[Saved entries]
------------------------------

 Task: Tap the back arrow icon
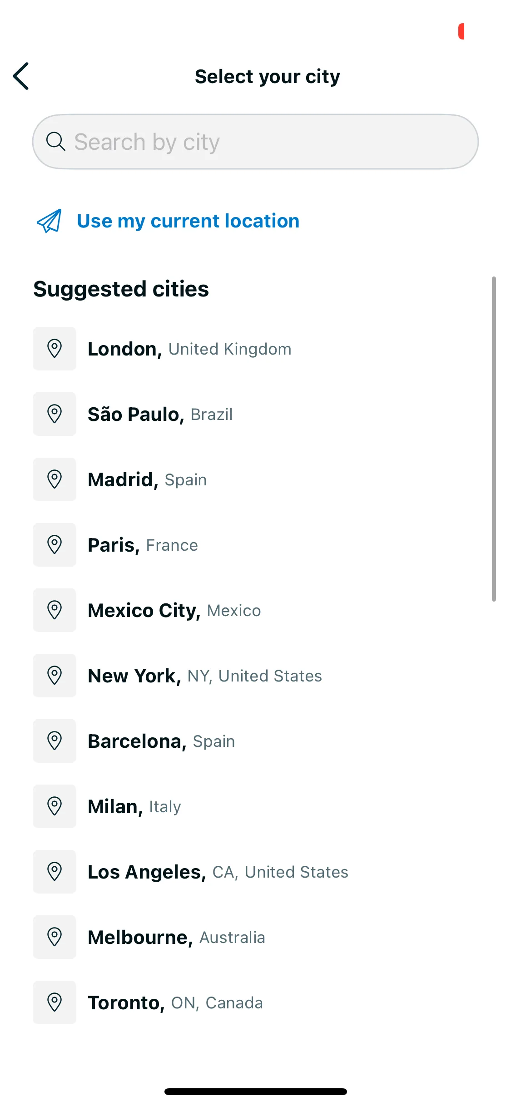coord(21,76)
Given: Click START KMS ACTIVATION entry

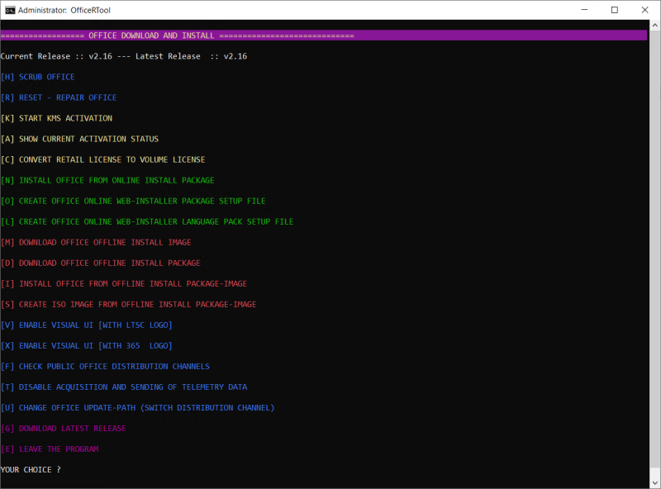Looking at the screenshot, I should (x=56, y=118).
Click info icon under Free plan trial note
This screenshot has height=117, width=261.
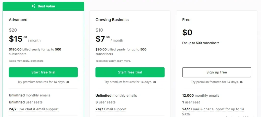pos(241,82)
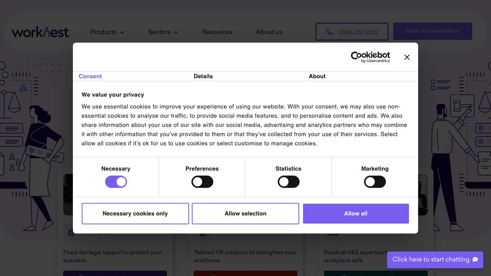Click the WorkNest logo
491x276 pixels.
(x=40, y=32)
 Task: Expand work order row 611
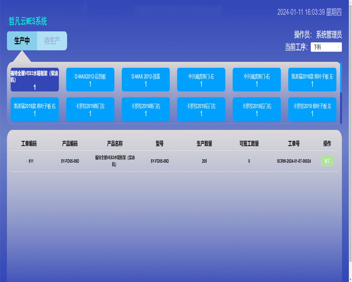click(x=26, y=161)
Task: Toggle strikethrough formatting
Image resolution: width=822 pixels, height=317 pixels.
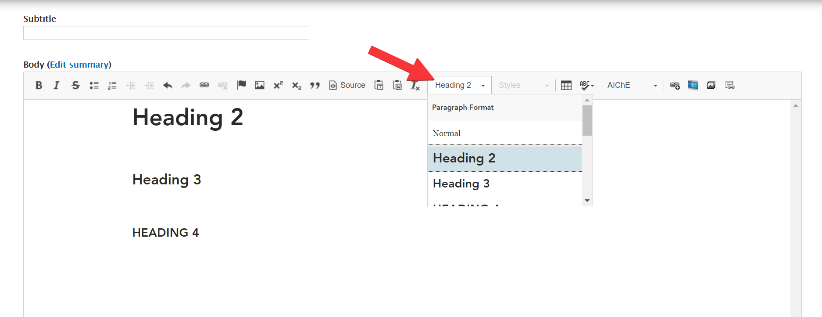Action: coord(75,85)
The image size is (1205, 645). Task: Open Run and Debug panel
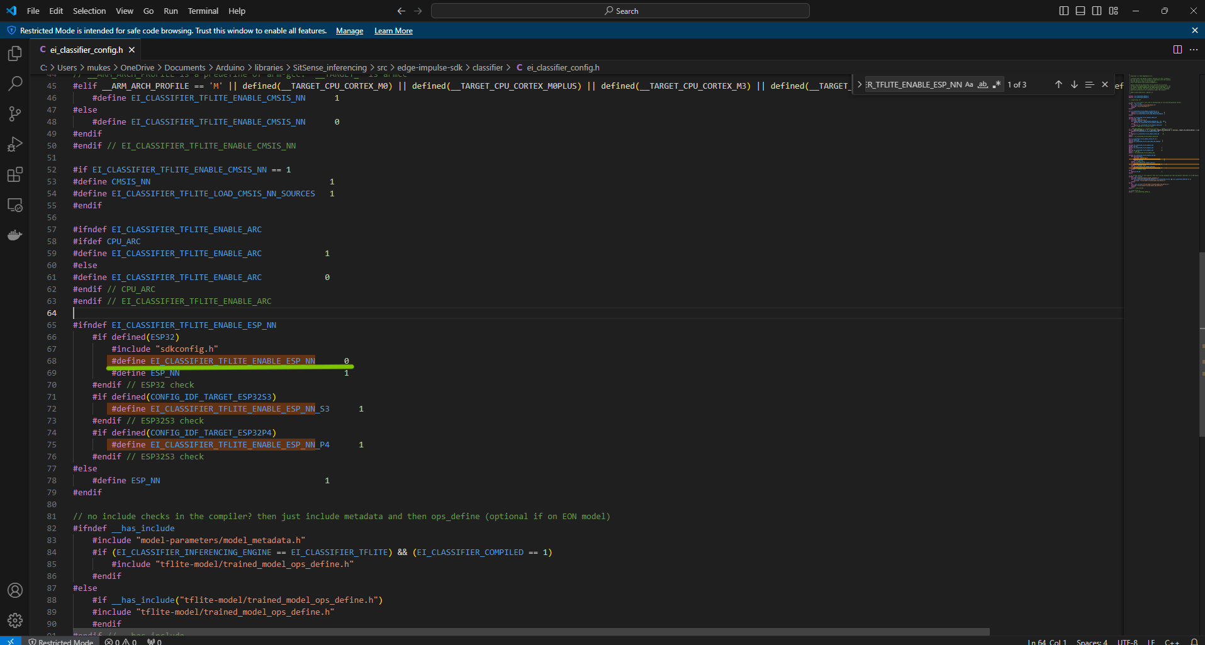coord(15,144)
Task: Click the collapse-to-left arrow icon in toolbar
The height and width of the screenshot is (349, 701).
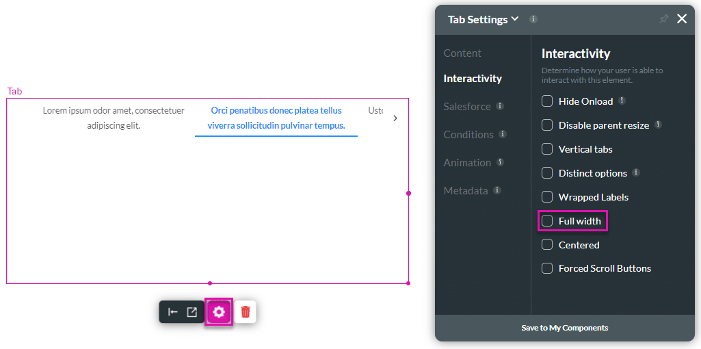Action: 173,312
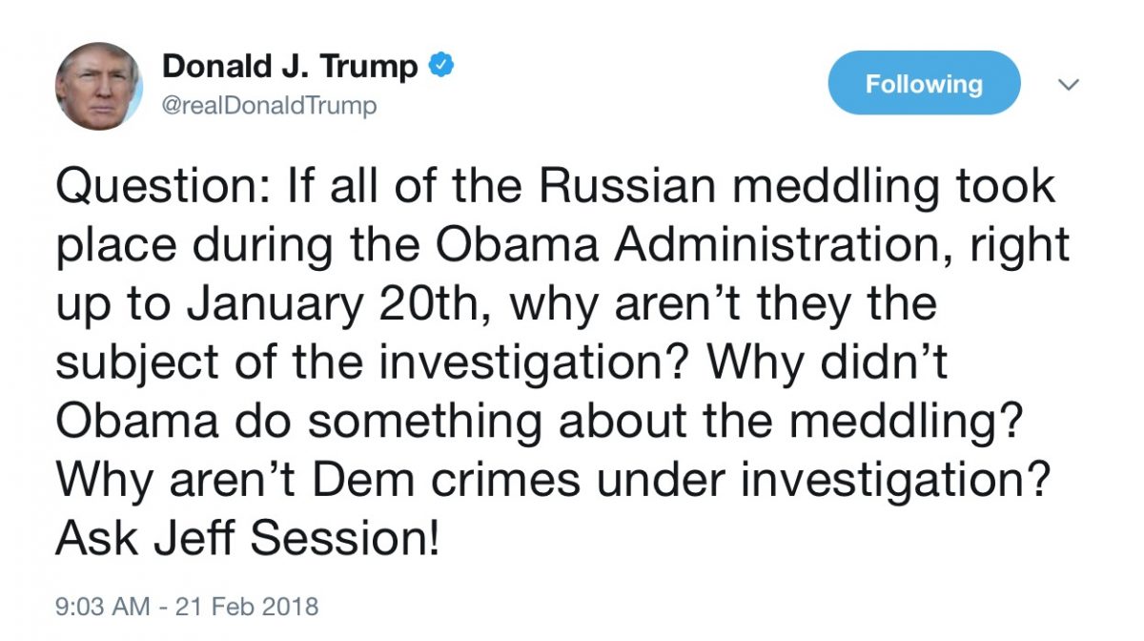Toggle the blue Following button
Image resolution: width=1144 pixels, height=641 pixels.
[x=924, y=83]
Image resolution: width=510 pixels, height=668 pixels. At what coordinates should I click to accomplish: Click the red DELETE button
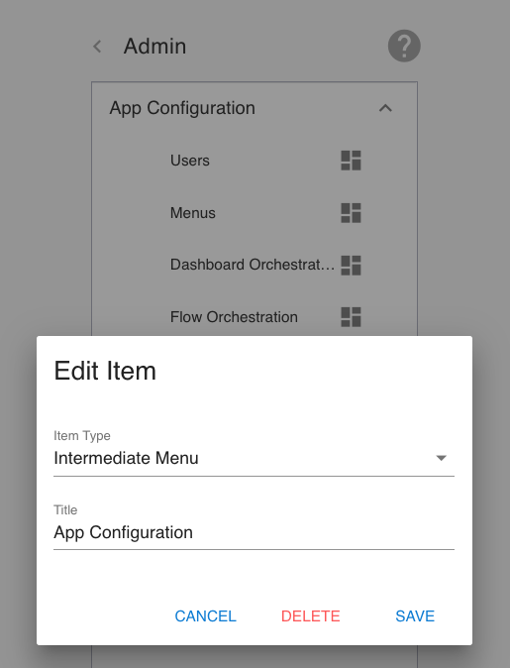tap(311, 616)
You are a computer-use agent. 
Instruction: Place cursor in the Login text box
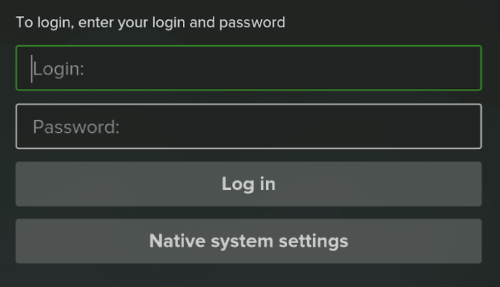249,68
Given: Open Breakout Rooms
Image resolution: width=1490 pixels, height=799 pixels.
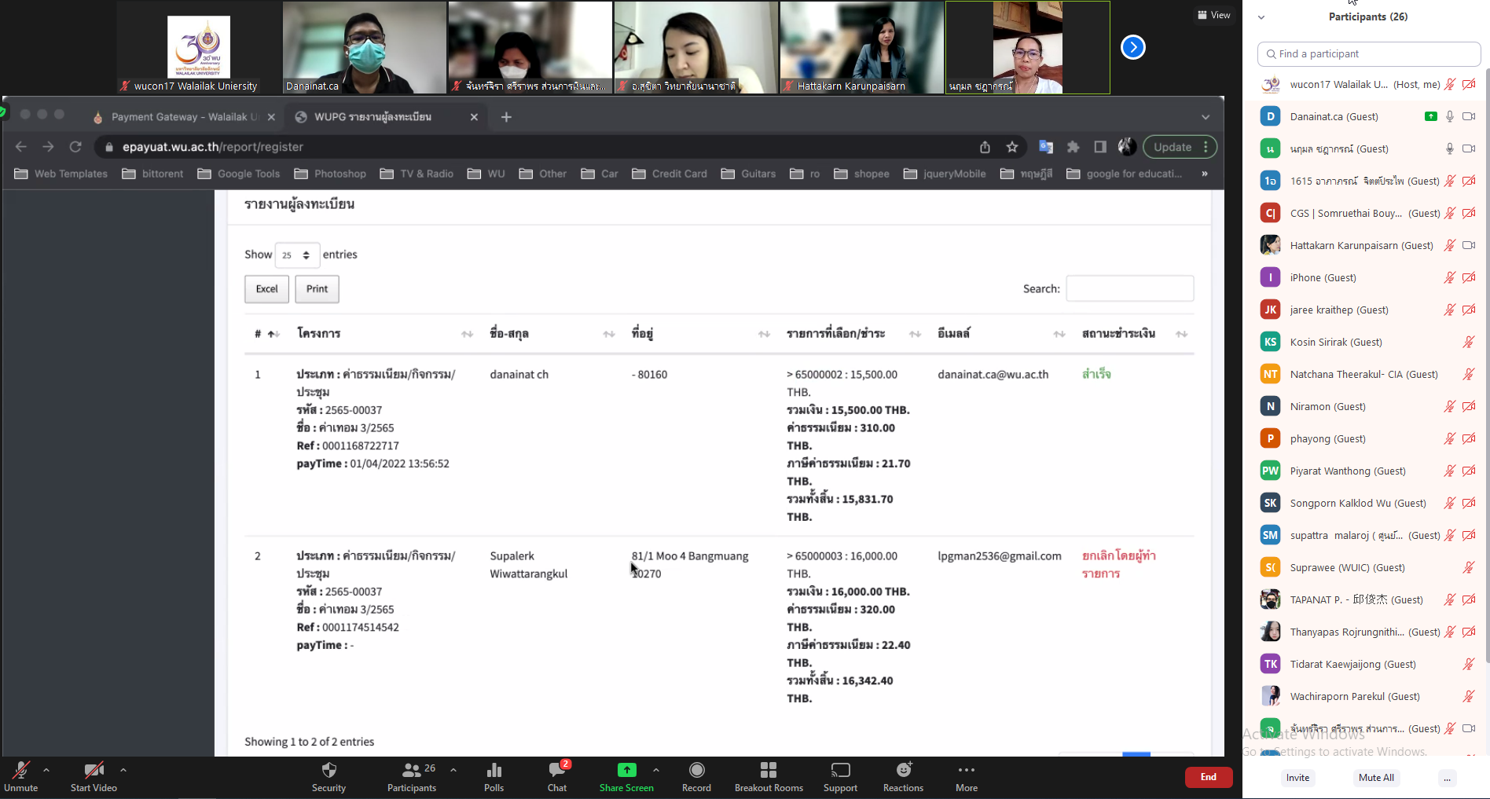Looking at the screenshot, I should click(x=768, y=771).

------------------------------

Exercise requirements :: Beginning with the line that contains "Image resolution: width=1490" and ending with the final line of the entries, every line must be copied exactly; the pictures must not.

Answer space ::
Image resolution: width=1490 pixels, height=799 pixels.
Looking at the screenshot, I should click(x=768, y=771).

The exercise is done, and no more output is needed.